- Your goal:
Excluding every picture, print exactly the lines from the one containing "Task: Open the" through the end of the material below, both ends included.

- Listed records:
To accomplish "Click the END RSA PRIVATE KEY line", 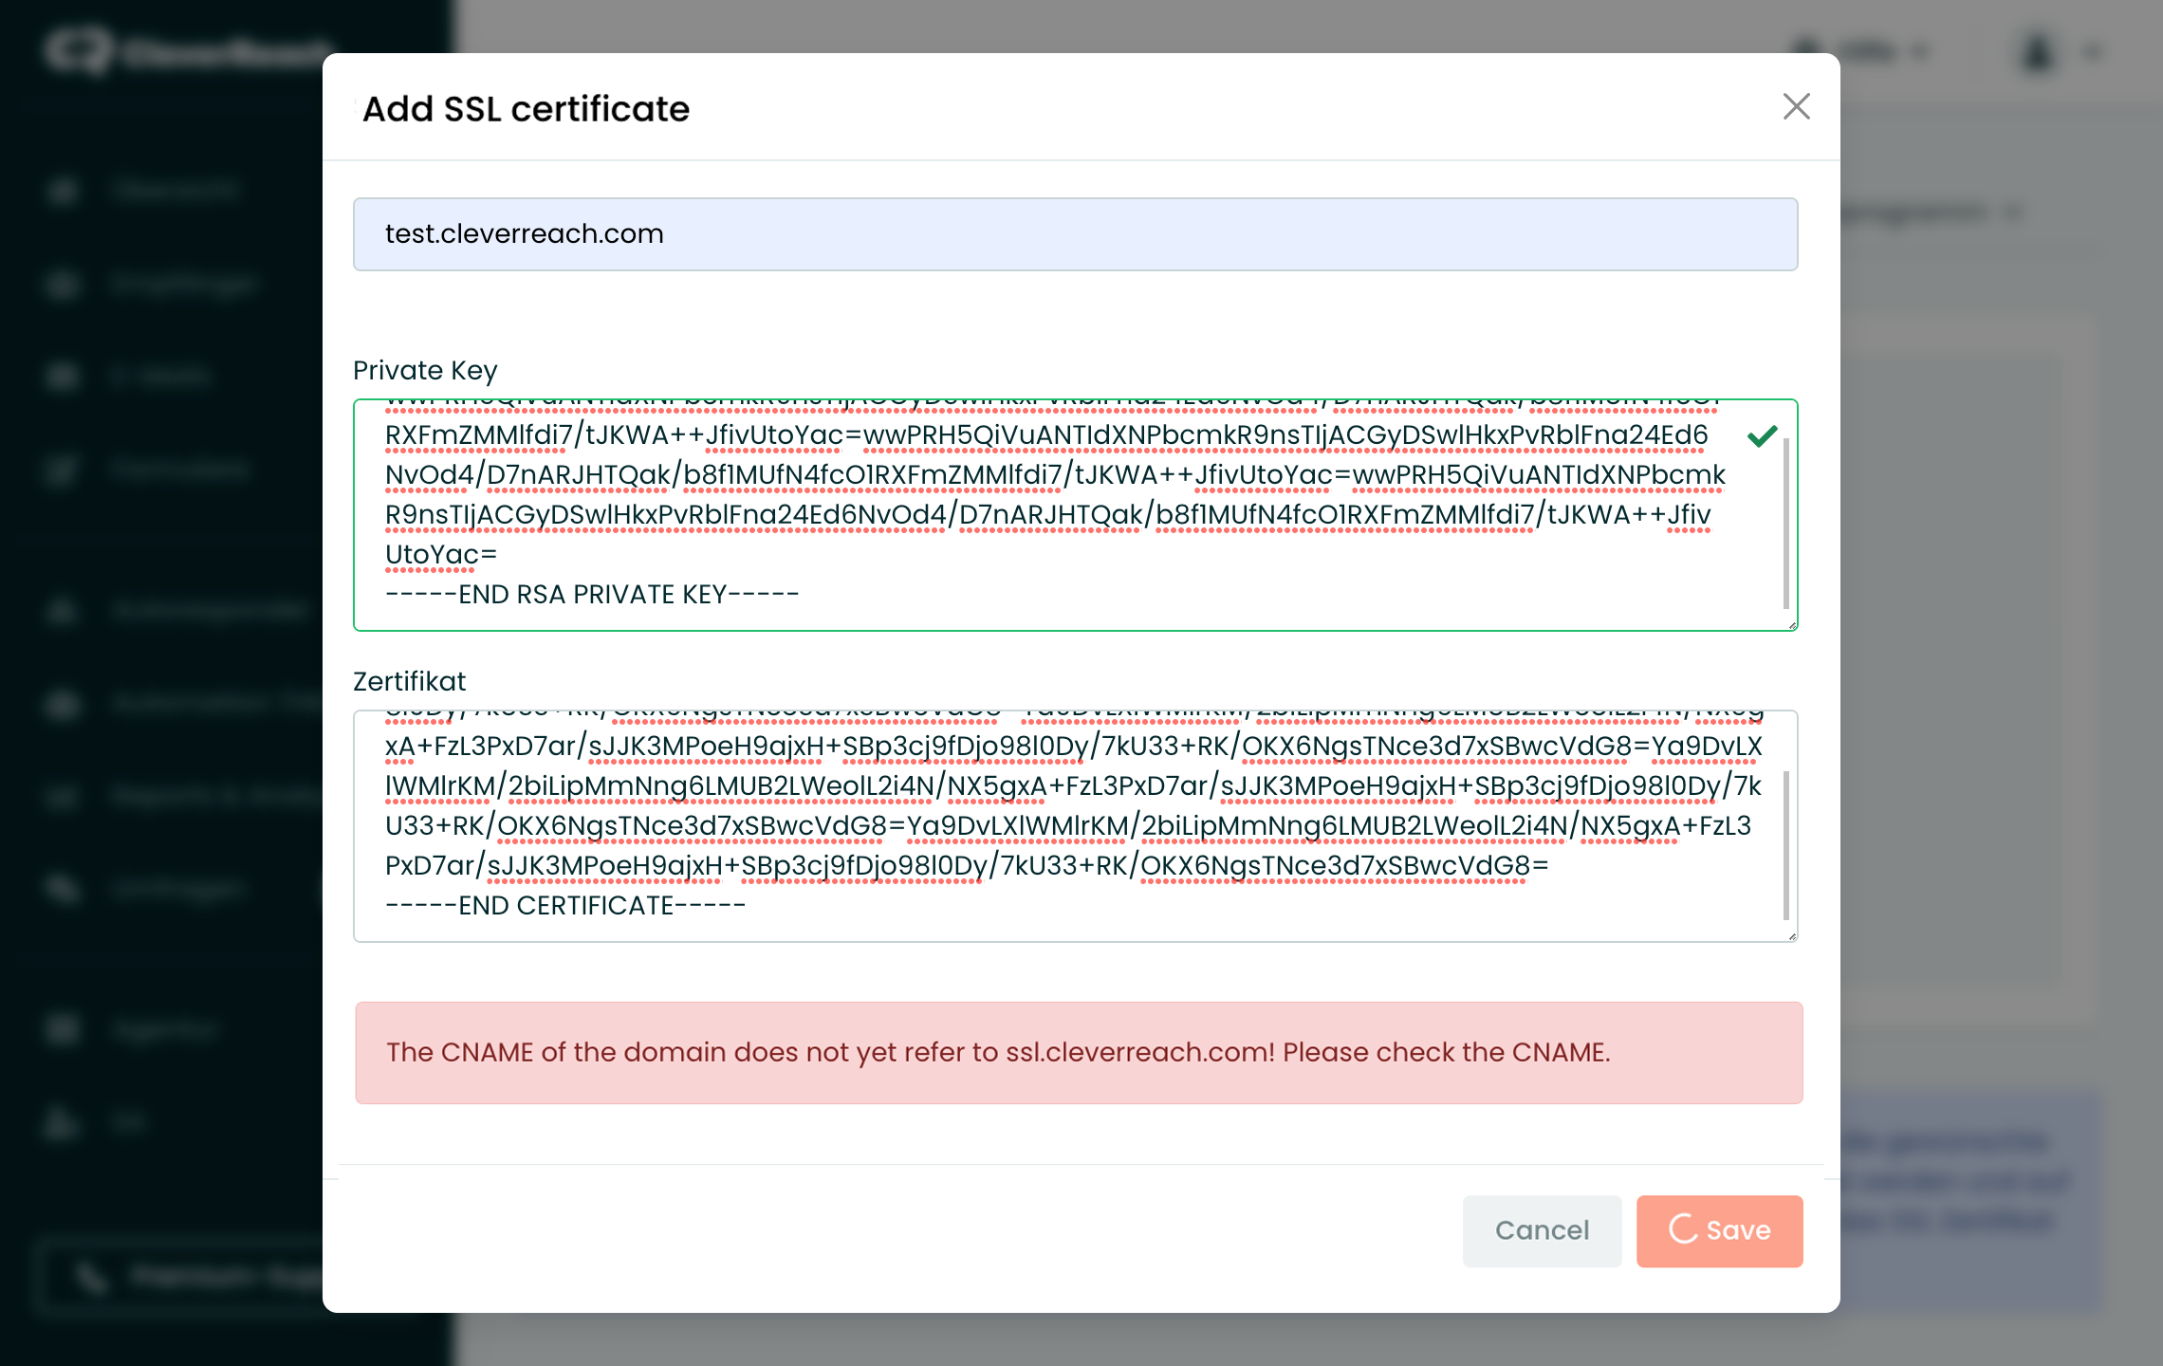I will 592,595.
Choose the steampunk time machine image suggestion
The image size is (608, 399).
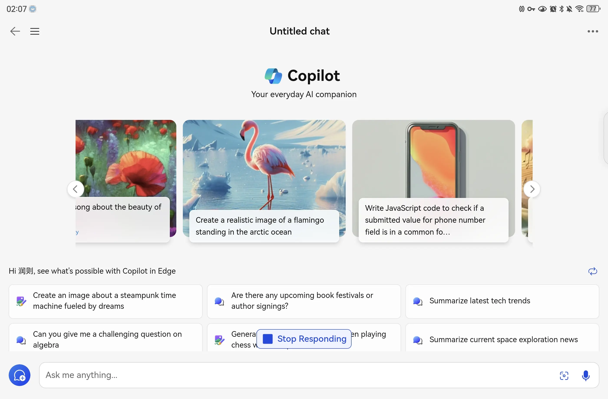106,301
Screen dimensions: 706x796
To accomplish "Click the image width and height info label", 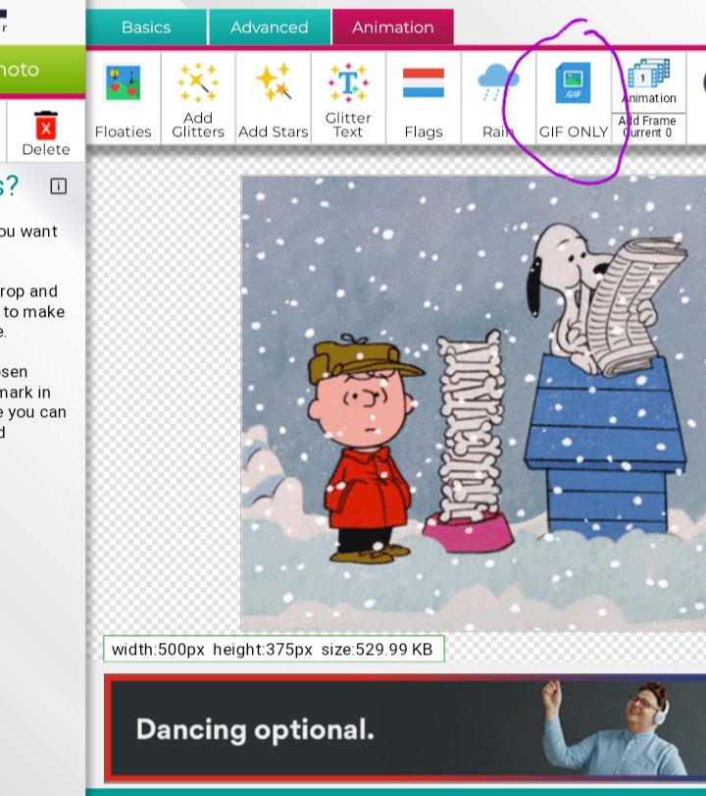I will coord(274,649).

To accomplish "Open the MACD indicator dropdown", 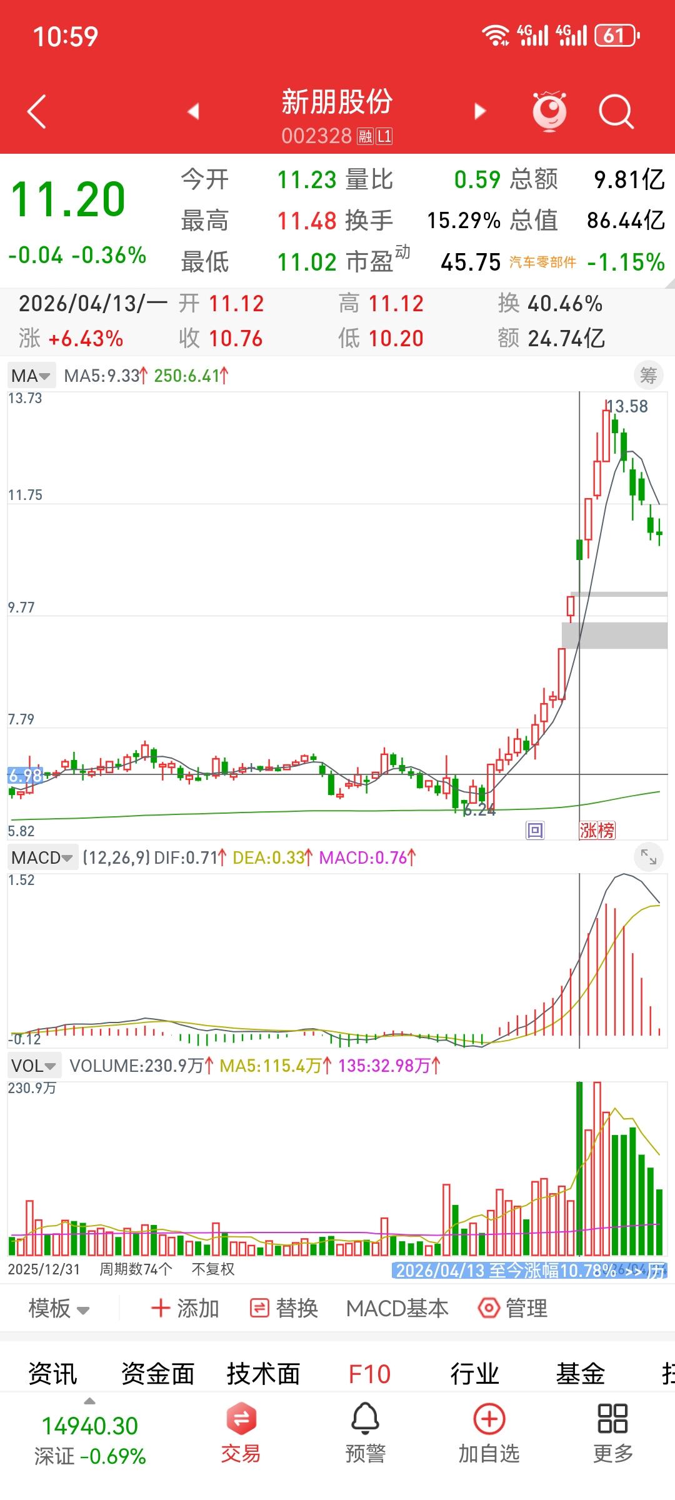I will [x=42, y=857].
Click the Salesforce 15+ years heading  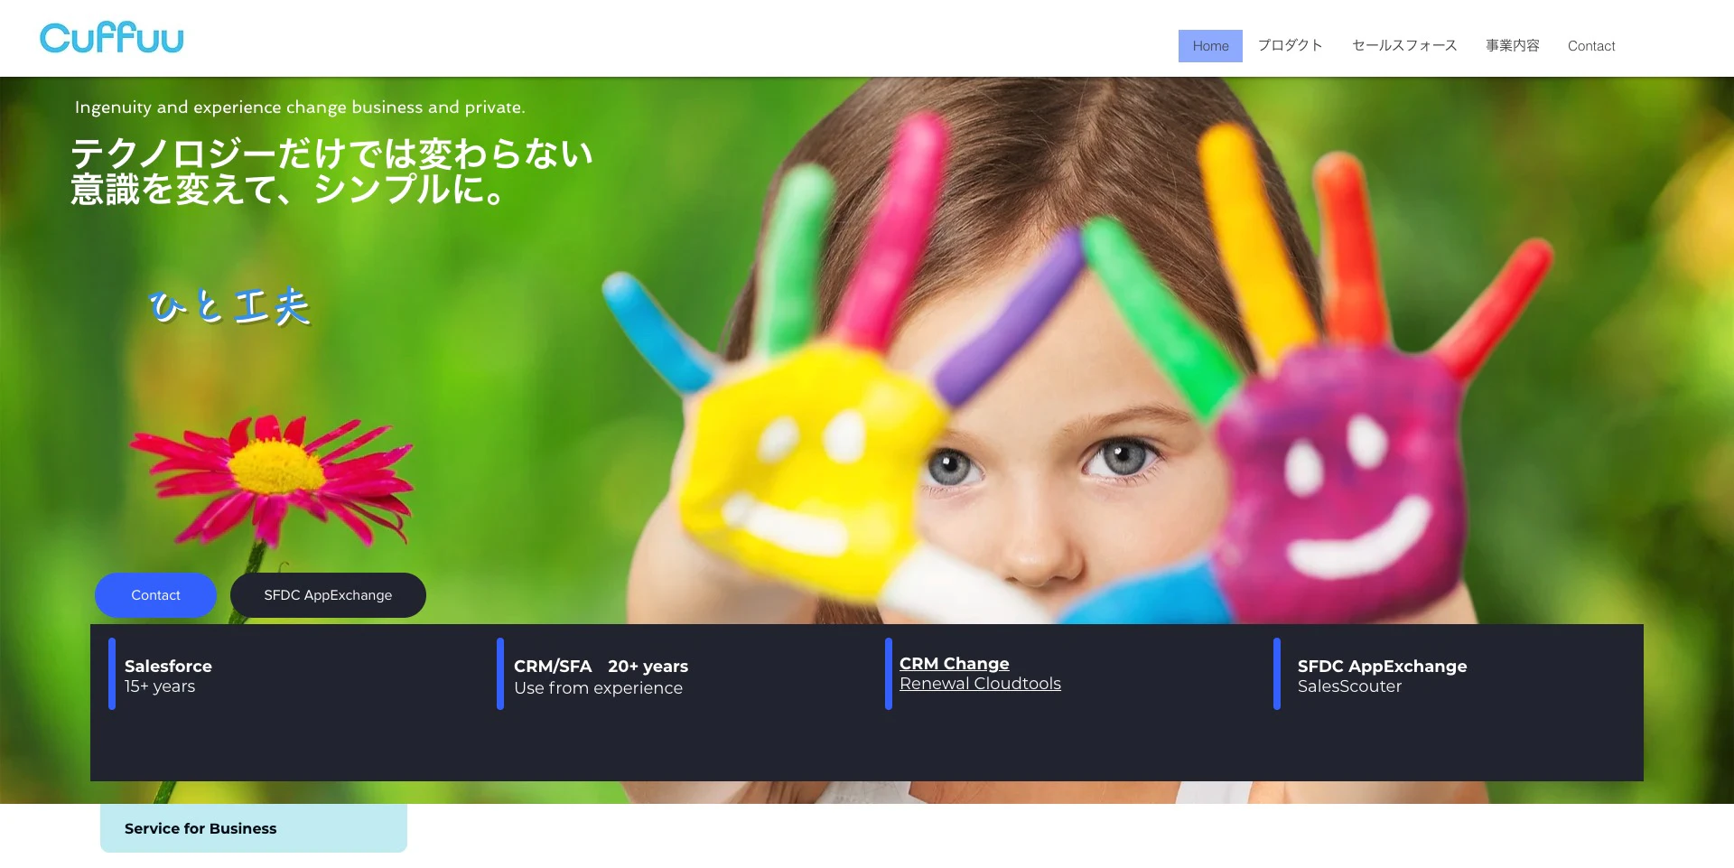coord(168,676)
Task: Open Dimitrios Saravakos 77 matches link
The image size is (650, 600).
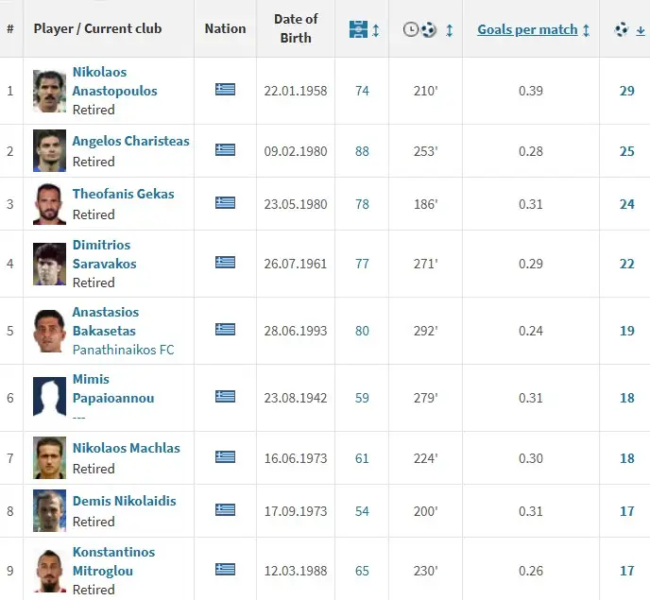Action: (362, 264)
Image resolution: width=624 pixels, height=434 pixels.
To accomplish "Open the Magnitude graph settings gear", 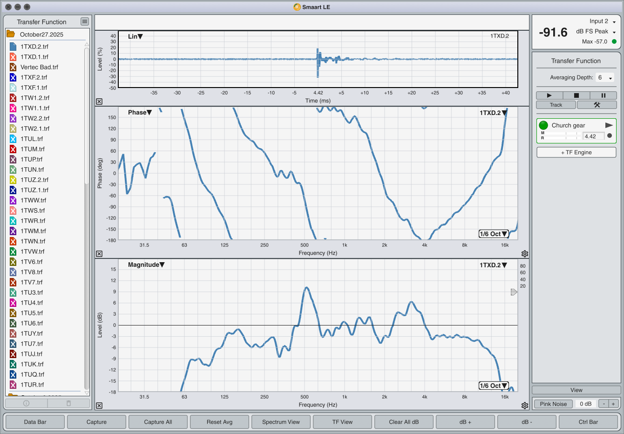I will 525,406.
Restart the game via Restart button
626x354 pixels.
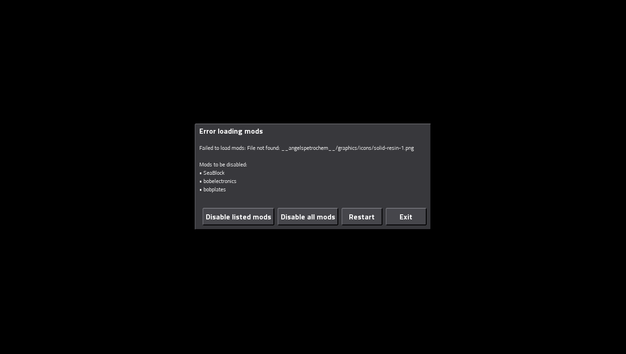[x=362, y=217]
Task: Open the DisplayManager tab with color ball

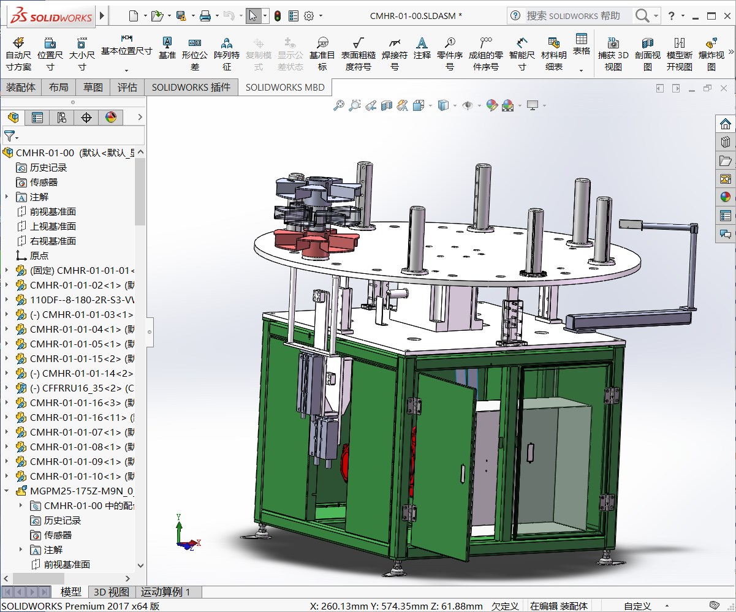Action: click(x=111, y=117)
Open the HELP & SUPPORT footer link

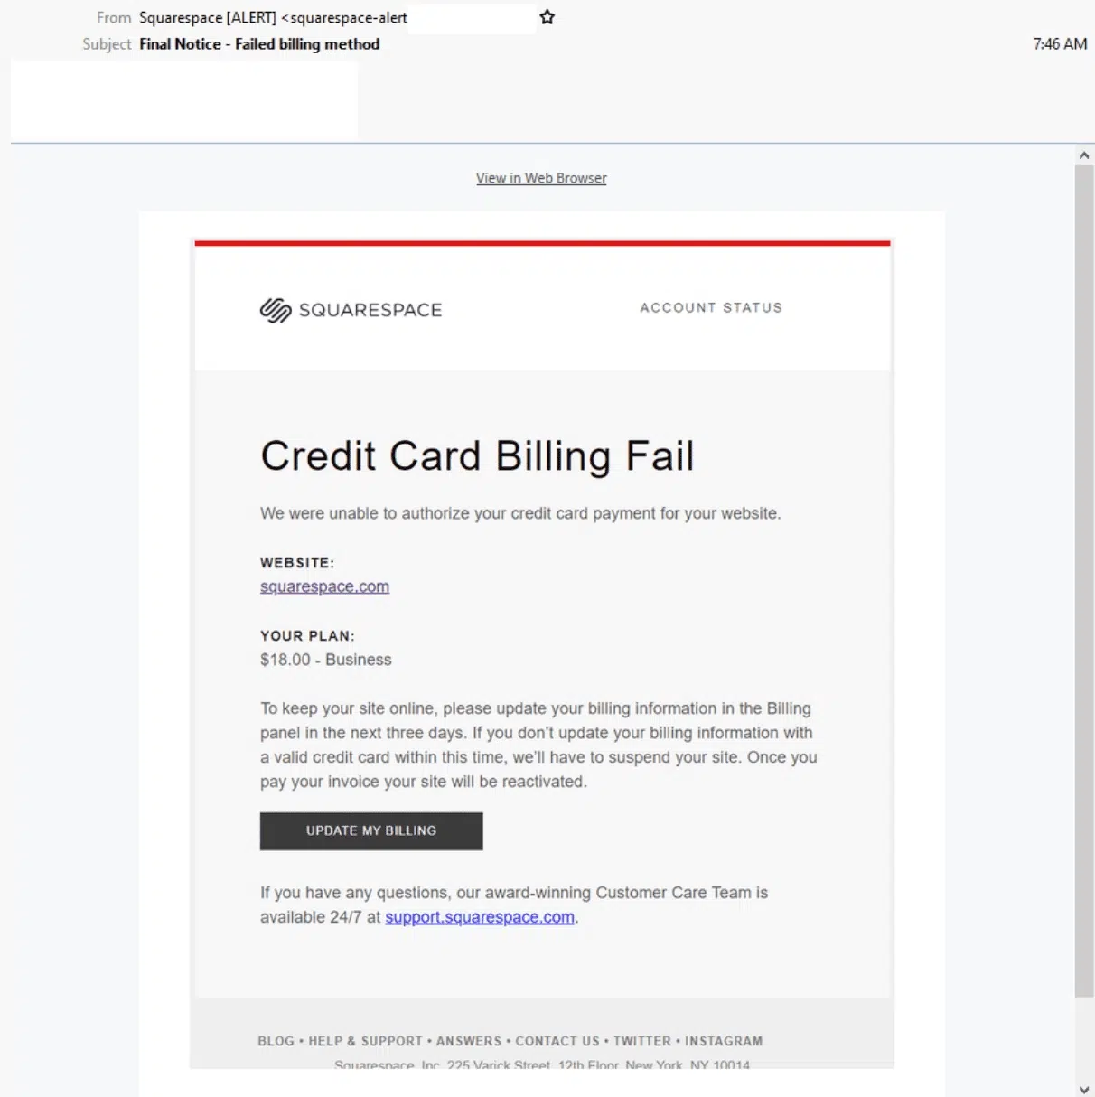pyautogui.click(x=365, y=1041)
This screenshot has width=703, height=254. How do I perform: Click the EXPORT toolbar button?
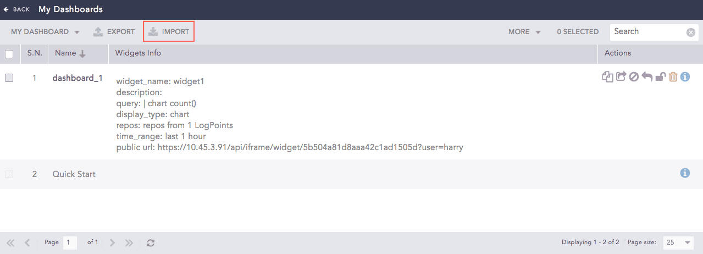tap(114, 32)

- Task result:
Task: Open the DisplayManager tab with color ball

Action: click(x=111, y=117)
Open the HELP & SUPPORT footer link

pyautogui.click(x=365, y=1041)
This screenshot has width=703, height=254. How do I perform: Click the EXPORT toolbar button?
tap(114, 32)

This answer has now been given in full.